Transcribe only part of the material below: the lines from the one containing "Where should I click to: Open the monitor" through the one containing "Given: Click the", inclusive, exactly as written.

Information shown: Begin

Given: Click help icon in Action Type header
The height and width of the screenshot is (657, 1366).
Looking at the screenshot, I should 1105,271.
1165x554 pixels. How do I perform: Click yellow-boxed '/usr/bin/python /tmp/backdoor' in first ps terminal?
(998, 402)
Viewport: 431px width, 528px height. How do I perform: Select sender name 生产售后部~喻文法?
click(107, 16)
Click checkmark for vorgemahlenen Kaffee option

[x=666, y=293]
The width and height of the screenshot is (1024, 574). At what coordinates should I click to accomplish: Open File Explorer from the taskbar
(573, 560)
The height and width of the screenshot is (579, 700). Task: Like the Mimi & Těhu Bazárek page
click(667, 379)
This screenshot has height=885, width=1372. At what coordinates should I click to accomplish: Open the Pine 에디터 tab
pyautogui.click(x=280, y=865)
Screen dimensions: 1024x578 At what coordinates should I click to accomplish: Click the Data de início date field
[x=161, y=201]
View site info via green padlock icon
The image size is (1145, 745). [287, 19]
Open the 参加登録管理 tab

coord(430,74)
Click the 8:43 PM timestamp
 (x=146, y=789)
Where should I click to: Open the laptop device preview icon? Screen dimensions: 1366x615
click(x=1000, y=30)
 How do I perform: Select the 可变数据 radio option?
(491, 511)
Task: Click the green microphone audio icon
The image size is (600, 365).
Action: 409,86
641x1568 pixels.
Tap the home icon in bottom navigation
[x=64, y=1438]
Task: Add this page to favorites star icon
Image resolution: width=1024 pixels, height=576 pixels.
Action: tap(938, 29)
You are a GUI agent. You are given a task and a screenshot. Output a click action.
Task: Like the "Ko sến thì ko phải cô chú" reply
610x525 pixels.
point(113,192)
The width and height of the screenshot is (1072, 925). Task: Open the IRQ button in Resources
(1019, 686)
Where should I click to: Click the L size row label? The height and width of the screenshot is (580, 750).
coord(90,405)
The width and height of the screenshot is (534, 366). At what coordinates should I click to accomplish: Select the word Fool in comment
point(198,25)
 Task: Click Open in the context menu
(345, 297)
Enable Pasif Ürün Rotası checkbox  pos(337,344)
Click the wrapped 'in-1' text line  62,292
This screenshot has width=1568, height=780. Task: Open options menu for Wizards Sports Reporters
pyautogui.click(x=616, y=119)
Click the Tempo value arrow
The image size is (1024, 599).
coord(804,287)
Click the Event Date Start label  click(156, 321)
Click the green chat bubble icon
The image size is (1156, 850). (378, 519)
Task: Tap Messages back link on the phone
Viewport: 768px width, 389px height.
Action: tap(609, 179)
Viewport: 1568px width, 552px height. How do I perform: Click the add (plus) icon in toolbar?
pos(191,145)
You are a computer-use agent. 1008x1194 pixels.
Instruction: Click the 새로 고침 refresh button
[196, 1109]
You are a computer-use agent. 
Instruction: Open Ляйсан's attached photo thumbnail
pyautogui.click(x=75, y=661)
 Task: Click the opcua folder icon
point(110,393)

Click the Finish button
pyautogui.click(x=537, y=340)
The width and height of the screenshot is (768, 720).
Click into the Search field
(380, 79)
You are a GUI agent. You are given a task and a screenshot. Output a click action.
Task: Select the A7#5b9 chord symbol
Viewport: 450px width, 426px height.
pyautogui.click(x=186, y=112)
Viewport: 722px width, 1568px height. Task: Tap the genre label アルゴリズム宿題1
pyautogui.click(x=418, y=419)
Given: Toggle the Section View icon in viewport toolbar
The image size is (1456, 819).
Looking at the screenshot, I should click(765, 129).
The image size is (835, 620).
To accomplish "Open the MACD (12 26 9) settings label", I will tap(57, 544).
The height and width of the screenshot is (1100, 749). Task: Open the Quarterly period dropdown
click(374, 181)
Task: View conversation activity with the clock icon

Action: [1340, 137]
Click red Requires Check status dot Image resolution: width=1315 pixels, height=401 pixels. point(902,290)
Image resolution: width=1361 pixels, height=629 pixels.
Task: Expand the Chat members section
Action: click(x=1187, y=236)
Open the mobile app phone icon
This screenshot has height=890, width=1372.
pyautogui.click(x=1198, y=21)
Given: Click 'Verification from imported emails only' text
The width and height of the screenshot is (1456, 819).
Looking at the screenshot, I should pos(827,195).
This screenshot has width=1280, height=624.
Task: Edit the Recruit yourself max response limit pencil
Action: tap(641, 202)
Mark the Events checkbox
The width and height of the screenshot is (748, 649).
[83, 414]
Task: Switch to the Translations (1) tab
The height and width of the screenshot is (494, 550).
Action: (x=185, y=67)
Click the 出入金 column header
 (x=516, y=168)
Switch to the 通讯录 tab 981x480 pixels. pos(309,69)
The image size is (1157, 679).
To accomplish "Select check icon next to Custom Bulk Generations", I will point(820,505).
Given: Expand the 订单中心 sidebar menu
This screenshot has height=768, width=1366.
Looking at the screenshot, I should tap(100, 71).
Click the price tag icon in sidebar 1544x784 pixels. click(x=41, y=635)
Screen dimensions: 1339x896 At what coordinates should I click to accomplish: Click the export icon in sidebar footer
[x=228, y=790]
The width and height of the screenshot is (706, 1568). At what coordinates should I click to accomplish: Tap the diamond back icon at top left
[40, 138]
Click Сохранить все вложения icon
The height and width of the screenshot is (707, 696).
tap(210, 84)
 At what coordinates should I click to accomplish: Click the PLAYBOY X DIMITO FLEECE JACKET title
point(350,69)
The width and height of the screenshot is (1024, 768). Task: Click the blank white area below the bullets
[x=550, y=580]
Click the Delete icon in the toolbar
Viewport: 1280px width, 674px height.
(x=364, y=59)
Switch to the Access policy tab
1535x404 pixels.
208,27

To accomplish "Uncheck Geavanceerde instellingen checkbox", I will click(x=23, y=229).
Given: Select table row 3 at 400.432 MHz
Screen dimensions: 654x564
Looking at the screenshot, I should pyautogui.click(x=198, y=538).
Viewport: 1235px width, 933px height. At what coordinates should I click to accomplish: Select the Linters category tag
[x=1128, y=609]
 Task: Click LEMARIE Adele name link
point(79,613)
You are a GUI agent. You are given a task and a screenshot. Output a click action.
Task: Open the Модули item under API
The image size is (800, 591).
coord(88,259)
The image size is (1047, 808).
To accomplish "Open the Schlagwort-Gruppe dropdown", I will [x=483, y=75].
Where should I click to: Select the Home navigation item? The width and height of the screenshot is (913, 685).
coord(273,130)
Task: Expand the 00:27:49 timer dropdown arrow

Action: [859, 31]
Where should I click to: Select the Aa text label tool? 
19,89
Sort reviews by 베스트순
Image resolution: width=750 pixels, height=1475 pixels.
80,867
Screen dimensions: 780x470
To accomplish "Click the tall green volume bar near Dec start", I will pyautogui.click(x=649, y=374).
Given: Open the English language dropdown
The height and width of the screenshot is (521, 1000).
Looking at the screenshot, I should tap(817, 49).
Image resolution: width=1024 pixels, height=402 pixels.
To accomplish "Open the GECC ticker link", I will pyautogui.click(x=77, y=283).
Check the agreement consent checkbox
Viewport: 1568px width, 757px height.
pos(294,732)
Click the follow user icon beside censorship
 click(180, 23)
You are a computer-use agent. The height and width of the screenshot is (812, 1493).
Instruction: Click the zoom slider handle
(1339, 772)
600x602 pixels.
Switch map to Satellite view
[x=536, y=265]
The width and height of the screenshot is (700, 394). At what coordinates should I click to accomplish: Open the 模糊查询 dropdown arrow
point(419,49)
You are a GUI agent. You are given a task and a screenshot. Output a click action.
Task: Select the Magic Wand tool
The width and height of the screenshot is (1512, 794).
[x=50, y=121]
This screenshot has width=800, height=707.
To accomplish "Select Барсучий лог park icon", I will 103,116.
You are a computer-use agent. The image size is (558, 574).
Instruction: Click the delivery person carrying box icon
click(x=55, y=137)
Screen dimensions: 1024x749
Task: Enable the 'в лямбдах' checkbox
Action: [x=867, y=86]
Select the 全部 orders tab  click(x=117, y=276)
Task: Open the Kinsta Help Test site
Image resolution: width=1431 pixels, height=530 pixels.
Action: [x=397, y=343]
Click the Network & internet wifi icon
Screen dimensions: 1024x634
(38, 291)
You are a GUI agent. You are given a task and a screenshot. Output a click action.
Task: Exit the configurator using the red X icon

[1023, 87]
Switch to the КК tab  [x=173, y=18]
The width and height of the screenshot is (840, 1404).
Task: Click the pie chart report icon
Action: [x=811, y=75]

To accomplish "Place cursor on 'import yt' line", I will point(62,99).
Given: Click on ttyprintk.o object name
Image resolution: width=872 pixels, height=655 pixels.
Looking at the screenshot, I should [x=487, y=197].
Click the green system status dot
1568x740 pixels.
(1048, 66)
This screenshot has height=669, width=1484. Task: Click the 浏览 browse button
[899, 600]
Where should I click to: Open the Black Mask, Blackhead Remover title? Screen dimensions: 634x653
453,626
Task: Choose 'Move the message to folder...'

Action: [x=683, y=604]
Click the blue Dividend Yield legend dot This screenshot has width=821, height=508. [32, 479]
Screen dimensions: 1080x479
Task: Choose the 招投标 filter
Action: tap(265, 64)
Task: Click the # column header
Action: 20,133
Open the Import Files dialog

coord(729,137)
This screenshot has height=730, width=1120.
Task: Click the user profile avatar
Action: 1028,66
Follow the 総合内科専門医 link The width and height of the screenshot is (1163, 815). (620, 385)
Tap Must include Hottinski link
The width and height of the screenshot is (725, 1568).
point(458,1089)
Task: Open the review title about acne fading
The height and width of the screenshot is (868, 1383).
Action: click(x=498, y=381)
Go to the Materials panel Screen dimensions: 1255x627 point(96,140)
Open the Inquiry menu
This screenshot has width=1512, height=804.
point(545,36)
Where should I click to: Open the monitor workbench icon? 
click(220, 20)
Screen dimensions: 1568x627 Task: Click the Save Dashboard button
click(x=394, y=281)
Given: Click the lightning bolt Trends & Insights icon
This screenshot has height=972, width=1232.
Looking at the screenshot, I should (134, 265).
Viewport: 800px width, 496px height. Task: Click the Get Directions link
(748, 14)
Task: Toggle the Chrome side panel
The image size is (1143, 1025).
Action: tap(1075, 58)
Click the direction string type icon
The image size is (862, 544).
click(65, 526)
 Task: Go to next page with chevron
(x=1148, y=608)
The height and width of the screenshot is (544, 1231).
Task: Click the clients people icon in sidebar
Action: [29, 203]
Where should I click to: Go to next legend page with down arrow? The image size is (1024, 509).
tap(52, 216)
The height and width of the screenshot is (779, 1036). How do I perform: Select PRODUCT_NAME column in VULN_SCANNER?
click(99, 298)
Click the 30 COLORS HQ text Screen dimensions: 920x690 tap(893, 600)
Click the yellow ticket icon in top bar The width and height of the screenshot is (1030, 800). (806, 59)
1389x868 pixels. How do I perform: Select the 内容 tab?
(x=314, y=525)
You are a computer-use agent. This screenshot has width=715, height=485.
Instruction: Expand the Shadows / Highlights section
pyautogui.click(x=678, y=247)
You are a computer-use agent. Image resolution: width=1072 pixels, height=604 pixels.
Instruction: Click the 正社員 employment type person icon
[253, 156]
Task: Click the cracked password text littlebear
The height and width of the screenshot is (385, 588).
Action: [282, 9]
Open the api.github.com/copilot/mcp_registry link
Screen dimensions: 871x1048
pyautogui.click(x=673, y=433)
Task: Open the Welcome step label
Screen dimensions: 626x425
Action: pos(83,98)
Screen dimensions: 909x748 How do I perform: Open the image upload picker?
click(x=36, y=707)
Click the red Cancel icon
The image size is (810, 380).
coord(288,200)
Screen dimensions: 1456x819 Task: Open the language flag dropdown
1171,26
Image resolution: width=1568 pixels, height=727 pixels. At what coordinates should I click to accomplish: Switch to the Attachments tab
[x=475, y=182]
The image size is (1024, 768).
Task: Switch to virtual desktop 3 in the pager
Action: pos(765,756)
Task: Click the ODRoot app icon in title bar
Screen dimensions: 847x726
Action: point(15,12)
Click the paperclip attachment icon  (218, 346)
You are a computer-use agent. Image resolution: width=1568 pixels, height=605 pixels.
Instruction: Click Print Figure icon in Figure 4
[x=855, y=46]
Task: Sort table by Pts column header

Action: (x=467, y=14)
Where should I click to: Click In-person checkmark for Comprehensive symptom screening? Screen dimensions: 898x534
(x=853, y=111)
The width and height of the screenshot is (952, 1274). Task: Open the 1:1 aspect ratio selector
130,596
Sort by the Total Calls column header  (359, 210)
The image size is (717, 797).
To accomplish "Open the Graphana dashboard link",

Information shown: End

Solution to this exercise:
Where should I click to: Open the monitor workbench icon? 
click(220, 20)
Screen dimensions: 1568x627 Task: Click the Save Dashboard button
click(x=394, y=281)
Given: Click the lightning bolt Trends & Insights icon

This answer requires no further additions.